• _REQUIRED WORK_
Please repeat the lines below exactly. Begin with the line containing "Computer Science (240, 1210)" and go on through the line containing "Payment Options (273, 1714)".

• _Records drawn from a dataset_
* * *

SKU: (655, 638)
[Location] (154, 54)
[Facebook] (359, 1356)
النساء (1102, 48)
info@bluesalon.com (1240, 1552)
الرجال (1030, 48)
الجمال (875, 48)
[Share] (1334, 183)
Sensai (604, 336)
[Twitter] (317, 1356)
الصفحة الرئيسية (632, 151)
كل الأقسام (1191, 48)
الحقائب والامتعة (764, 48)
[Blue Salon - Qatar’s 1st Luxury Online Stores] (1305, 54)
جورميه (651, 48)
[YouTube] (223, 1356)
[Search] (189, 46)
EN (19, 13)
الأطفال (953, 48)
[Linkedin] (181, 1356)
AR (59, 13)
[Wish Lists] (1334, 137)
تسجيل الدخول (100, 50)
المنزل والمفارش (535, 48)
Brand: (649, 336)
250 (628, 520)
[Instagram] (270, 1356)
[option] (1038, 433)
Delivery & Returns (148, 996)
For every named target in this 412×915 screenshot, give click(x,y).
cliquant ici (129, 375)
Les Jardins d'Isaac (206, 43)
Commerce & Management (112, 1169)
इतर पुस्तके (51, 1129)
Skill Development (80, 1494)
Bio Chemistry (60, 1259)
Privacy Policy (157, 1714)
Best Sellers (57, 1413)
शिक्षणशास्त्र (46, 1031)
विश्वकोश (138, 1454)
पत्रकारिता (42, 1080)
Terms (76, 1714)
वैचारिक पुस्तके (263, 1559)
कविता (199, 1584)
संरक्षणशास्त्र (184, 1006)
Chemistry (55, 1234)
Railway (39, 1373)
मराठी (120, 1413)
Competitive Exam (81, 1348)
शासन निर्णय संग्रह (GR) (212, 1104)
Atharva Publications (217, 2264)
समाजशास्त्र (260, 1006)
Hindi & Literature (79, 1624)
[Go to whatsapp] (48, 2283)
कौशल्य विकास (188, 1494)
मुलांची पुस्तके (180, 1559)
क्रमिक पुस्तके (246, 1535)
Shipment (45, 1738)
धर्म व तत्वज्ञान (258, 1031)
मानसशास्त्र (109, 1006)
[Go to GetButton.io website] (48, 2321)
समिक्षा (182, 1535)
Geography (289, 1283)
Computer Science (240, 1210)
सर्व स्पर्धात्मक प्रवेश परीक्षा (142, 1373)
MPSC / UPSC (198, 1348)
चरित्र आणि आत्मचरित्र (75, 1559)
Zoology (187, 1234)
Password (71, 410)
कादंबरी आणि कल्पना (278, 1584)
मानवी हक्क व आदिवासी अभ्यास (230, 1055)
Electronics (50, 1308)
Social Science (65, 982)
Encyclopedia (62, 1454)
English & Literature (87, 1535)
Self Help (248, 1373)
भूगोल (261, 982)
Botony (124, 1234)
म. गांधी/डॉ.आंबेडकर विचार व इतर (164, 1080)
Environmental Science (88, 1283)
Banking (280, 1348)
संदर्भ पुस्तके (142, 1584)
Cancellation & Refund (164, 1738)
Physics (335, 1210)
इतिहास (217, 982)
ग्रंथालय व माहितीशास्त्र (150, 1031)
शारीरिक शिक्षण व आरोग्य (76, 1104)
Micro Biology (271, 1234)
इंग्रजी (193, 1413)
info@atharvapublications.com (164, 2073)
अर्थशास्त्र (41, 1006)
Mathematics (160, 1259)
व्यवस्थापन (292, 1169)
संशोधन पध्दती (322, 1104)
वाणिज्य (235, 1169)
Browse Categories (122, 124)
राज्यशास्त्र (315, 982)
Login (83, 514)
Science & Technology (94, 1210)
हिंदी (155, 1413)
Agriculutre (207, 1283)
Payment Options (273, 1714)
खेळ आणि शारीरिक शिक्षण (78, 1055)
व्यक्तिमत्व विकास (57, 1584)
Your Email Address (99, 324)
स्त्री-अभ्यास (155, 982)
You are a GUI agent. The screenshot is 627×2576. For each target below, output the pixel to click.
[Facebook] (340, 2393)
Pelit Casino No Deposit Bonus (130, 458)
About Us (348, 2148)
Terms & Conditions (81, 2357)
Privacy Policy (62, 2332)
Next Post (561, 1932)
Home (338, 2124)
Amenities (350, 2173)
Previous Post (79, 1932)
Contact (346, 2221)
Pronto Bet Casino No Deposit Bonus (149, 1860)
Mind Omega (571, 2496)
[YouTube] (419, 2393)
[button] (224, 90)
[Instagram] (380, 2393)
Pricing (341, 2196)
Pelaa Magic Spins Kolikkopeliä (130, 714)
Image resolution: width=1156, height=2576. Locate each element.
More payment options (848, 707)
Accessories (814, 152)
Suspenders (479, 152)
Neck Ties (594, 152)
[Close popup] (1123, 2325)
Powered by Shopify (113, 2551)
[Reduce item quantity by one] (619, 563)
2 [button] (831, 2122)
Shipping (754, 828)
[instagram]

* * *

• _PROBLEM SOLUTION_
Computer Science (240, 1210)
सर्व स्पर्धात्मक प्रवेश परीक्षा (142, 1373)
MPSC / UPSC (198, 1348)
चरित्र आणि आत्मचरित्र (75, 1559)
Zoology (187, 1234)
Password (71, 410)
कादंबरी आणि कल्पना (278, 1584)
मानवी हक्क व आदिवासी अभ्यास (230, 1055)
Electronics (50, 1308)
Social Science (65, 982)
Encyclopedia (62, 1454)
English & Literature (87, 1535)
Self Help (248, 1373)
भूगोल (261, 982)
Botony (124, 1234)
म. गांधी/डॉ.आंबेडकर विचार व इतर (164, 1080)
Environmental Science (88, 1283)
Banking (280, 1348)
संदर्भ पुस्तके (142, 1584)
Cancellation & Refund (164, 1738)
Physics (335, 1210)
इतिहास (217, 982)
ग्रंथालय व माहितीशास्त्र (150, 1031)
शारीरिक शिक्षण व आरोग्य (76, 1104)
Micro Biology (271, 1234)
इंग्रजी (193, 1413)
info@atharvapublications.com (164, 2073)
अर्थशास्त्र (41, 1006)
Mathematics (160, 1259)
व्यवस्थापन (292, 1169)
संशोधन पध्दती (322, 1104)
वाणिज्य (235, 1169)
Browse Categories (122, 124)
राज्यशास्त्र (315, 982)
Login (83, 514)
Science & Technology (94, 1210)
हिंदी (155, 1413)
Agriculutre (207, 1283)
Payment Options (273, 1714)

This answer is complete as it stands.